Derivati_Capital

2019: Long-Term Bonds > Stocks... Why?

NASDAQ:TLT   Ishares 20+ Year Treasury Bond ETF
TLT has outperformed SPX by roughly 6% at time of writing. Many factors: FED cushioning rates, yield chasing by entities in negative-yield countries, fears of global slowdown, escalating trade war, and the perceived invincibility of U.S. markets.

There could be a seriously nasty rate spike within the next 2 years. As yields drop there is less incentive for entities to invest in bonds... if yields drop below the purported rate of inflation , which they already have (1.48% US10Y vs 1.6% PCE ), there is no longer an incentive to hold them, as they produce negative returns.
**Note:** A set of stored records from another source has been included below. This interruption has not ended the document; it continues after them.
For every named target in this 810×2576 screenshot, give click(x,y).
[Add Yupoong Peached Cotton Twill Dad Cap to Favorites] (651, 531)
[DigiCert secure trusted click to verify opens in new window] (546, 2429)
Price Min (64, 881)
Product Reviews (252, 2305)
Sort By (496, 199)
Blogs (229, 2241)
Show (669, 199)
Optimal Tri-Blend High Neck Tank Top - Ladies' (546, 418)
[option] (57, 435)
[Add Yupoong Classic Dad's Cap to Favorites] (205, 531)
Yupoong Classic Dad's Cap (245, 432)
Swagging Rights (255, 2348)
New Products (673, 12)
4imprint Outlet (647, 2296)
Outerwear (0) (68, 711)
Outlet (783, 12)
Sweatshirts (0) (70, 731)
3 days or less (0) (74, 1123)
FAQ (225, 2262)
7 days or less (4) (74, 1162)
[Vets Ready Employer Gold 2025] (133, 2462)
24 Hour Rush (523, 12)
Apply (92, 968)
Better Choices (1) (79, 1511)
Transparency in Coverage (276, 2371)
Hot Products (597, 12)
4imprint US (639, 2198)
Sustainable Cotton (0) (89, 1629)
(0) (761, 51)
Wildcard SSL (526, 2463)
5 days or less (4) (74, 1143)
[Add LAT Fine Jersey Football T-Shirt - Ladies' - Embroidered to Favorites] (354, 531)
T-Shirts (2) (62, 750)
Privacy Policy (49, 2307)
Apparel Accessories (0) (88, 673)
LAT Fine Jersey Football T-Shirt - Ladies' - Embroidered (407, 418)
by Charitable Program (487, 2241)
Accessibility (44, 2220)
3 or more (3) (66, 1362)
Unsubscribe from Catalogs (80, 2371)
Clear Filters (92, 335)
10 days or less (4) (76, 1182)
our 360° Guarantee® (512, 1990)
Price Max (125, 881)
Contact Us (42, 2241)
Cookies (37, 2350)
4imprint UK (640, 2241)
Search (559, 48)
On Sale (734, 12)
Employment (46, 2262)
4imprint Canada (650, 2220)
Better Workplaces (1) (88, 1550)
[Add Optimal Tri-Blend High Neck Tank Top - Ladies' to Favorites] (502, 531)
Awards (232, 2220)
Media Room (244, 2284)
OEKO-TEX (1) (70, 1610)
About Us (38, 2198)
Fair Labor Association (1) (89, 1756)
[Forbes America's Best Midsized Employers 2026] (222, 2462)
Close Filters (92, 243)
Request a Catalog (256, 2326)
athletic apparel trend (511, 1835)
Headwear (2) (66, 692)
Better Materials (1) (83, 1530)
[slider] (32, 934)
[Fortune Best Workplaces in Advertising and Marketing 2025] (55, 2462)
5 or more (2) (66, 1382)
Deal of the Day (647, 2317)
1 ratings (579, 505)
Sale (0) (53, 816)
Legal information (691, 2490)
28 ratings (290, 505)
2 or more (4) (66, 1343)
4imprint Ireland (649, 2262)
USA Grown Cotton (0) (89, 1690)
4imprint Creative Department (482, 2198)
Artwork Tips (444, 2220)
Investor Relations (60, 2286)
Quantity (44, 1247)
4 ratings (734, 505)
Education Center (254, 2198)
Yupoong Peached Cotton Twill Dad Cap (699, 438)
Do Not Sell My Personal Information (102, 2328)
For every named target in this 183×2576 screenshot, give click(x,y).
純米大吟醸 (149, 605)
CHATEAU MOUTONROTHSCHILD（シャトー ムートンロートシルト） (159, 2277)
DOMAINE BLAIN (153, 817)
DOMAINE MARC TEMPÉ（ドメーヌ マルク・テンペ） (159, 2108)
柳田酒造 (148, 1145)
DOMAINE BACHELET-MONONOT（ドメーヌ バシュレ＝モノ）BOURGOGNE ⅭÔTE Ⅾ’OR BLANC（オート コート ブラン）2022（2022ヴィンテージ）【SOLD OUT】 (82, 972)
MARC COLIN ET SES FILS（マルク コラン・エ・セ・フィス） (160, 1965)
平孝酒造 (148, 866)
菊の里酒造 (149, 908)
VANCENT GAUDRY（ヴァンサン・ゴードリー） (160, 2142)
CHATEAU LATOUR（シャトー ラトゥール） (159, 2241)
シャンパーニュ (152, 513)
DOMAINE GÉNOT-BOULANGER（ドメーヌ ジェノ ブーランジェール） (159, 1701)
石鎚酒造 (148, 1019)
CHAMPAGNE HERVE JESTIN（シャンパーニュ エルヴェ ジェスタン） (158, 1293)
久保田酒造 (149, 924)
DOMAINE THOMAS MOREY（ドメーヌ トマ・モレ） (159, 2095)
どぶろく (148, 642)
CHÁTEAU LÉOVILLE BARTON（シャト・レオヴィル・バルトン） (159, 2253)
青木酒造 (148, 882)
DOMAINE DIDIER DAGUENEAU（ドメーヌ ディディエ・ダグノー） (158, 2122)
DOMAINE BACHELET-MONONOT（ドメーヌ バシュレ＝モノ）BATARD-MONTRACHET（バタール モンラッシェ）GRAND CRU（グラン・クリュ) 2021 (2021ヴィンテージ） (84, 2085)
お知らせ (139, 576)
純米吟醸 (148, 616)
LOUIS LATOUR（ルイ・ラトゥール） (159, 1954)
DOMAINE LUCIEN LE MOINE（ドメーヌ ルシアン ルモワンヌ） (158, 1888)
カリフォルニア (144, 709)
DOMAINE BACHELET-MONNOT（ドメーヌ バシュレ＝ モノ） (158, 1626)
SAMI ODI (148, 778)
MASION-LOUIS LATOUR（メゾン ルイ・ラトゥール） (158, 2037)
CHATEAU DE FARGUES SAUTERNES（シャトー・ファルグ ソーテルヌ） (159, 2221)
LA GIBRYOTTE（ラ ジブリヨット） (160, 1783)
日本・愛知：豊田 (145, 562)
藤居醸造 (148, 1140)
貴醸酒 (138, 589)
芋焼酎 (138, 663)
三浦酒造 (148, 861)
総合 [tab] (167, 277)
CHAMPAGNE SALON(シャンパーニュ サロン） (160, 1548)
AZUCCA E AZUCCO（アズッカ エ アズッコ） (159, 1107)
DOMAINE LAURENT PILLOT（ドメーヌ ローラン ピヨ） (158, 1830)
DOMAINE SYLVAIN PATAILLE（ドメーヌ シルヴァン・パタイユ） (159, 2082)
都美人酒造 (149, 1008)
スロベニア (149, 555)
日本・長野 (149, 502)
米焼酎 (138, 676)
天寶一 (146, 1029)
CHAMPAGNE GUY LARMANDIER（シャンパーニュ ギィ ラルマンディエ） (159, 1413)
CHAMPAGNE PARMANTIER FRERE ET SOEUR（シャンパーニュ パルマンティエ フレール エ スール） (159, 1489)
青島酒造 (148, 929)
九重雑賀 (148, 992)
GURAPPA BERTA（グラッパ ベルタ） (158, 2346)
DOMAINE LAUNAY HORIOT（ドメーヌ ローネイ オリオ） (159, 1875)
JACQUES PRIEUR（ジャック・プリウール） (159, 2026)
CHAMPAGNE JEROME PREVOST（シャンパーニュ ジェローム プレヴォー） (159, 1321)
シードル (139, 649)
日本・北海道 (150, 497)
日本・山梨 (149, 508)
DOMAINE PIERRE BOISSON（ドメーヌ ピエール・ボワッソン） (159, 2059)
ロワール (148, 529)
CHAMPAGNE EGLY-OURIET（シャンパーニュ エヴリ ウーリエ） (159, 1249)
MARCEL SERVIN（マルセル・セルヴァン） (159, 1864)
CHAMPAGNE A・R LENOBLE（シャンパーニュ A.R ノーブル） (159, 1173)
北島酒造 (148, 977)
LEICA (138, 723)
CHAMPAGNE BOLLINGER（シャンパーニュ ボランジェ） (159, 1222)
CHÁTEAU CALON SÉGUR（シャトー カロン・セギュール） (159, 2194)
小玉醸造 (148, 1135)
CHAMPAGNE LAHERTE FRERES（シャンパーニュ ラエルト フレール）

The deeper yields fall below inflation , or the higher inflation rises above yields, the stronger the momentum of a selloff. Will it happen? Free market forces would say yes, but considering the FED can print anything into a rainbow, the span and severity of such a spike is indeterminate... chances are that it will be uncontrollable for enough time to do some damage before the right players come to consensus on how to backstop it.

Long term we all know where this leads - negative rates for everyone, yay! A serious spike in yields should be seen as a patient opportunity. When the time is right, trade / TN , TLT options or whatever bond instrument you prefer.